Disabled Motoring UK
- Company type: Charity
- Founded: 1922
- Headquarters: UK
- Website: http:// disabledmotoring.org

= Disabled Motoring UK =

UK non-governmental organisation

Disabled Motoring UK is a non-governmental organisation founded in the UK in 1922 and was recently known as Mobilise. It is a campaigning charity for disabled drivers, passengers, and blue badge holders in the United Kingdom. Disabled Motoring UK lobbies the government and businesses to improve parking, access, and refuelling services for disabled people.
Disabled Motoring UK does not just campaign for motorists but also supports scooter and wheelchair users, as well as the families and carers of disabled people.

==History==
Disabled Motoring UK was formed as the Mobilise Organisation in 2005 from the merger of the Disabled Drivers' Motor Club (founded in 1922) and the Disabled Drivers' Association (founded in 1948 as the Invalid Tricycle Association). The DDMC was formed by seven ex-World War I veterans (with just six legs between them). The DDMC was a campaigning organisation from the very beginning and, even in the 1920s, it led a campaign to ensure that disabled drivers were permitted to drive cars as the Government had proposed banning them from obtaining licences in the Road Traffic Bill. It was one of the first, if not the first, organisation of disabled people, entirely run by disabled people.
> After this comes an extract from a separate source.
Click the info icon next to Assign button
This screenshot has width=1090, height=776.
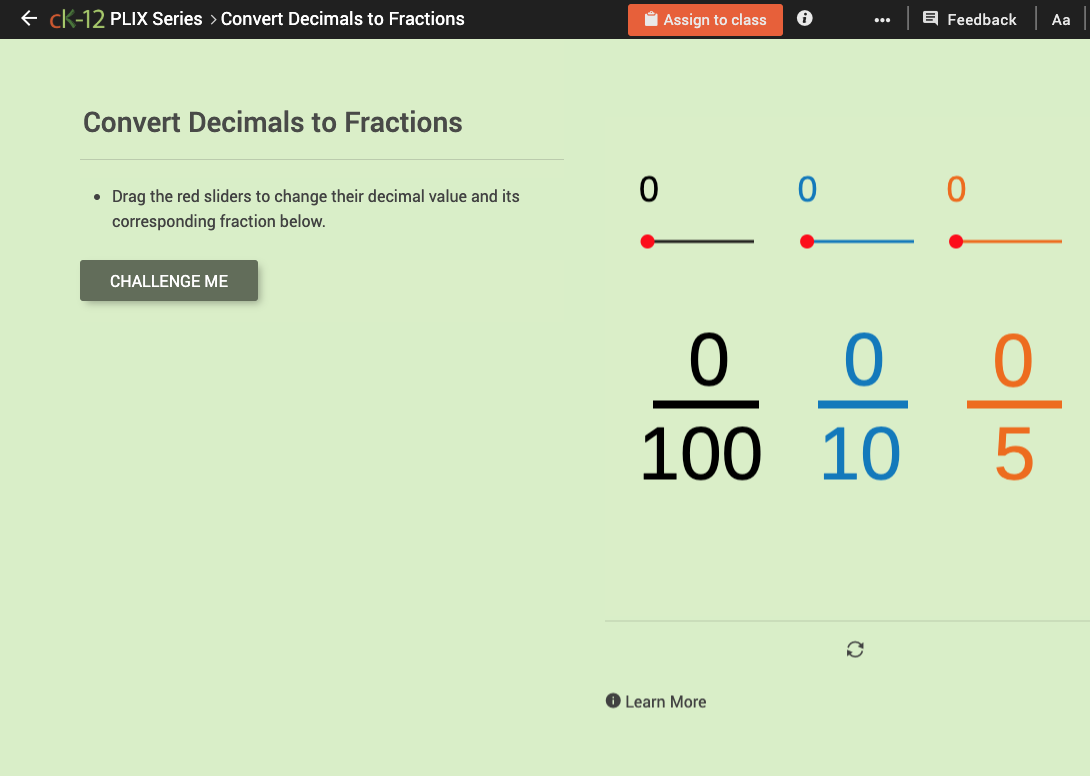click(x=805, y=18)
The DDA began its life when the founder, O.A Denley ("Denny"), was paralysed from the waist down after contracting polio. Denny had to leave the Royal Navy and his dream to visit Switzerland appeared to be over. However, in 1947 he decided not to let his disability stop his fulfilling a lifelong ambition and set about conquering the Swiss Alps.
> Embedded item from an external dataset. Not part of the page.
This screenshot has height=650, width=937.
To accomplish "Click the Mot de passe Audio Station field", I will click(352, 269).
Starting from Greenwich he took his Argson mobility trike through France and on into Basel Switzerland. With BBC Radio 4 covering the attempt, he scaled three mountains with a combined height of 18676 ft, and descended into the Rhone Valley. After arriving in Geneva he headed back to London and was received by the Members of Parliament in London. Taking momentum from this feat he founded the Invalid Tricycle Association which evolved into the charity today

==Information==
Disabled Motoring UK is currently campaigning on the issues of:
- abuse of disabled parking bays
- reform of the Blue Badge scheme
- accessibility of city centres
- reform of Disability Living Allowance
- lack of parking at healthcare facilities
as well as many more issues facing Disabled Motorists.

===2011 Alps Challenge===
From the 4th to 16 June 2011 Disabled Motoring UK, with Norwich marketing company The Lively Crew, recreated the journey of their founder by restoring the original Argson mobility trike used by Denley and following his original route through the Alps. The original trike is being restored by Corporal George Bascope and Craftsman Ben Haywood of the Royal Light Dragoons in preparation for the trip.
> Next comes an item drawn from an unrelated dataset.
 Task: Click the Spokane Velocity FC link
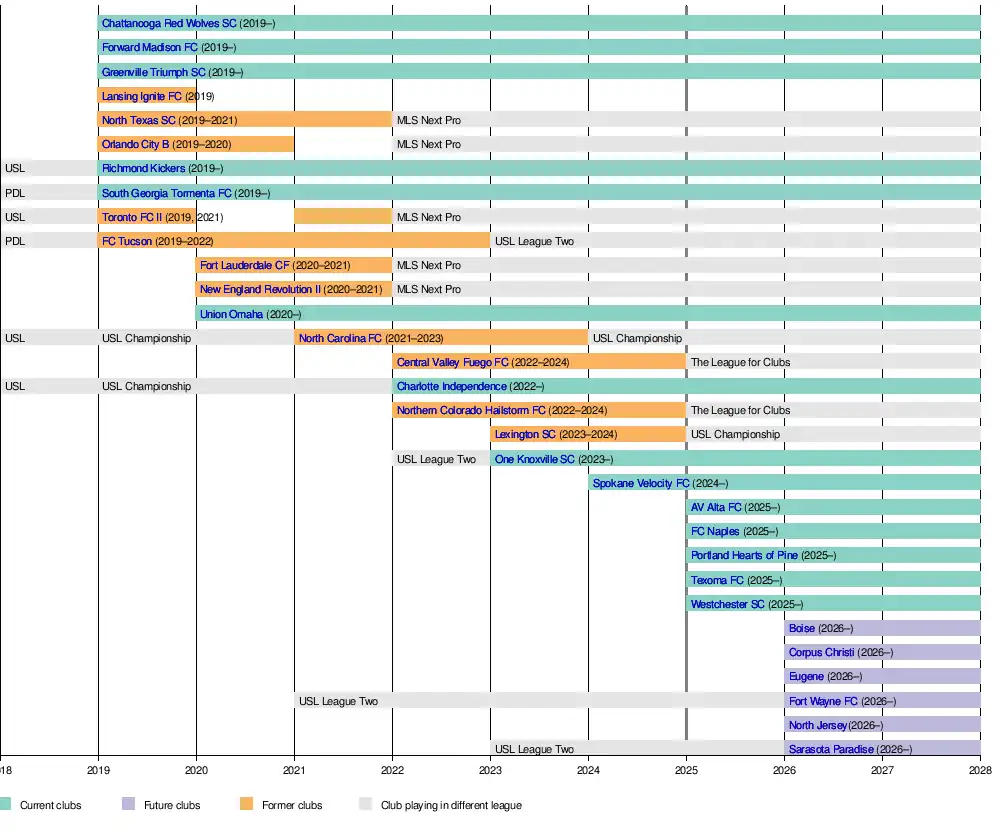[x=640, y=484]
On 4 June 2011 the trike set off from Greenwich and headed south to Newhaven, cross the Channel to Dieppe and followed the original route. The team then headed to Paris and then on to Basel. From Basel the trike will climb three mountains, and take part in the Tour de Suisse, before heading back to London for a reception at the Palace of Westminster.

The team met up with their French and Swiss counterparts, as well as government members tasked with disability rights. Celebrities including Adrian Adepitan, Baroness Tanni Grey-Thompson and Nicolas Hamilton are assisting the team in taking the trike on its journey.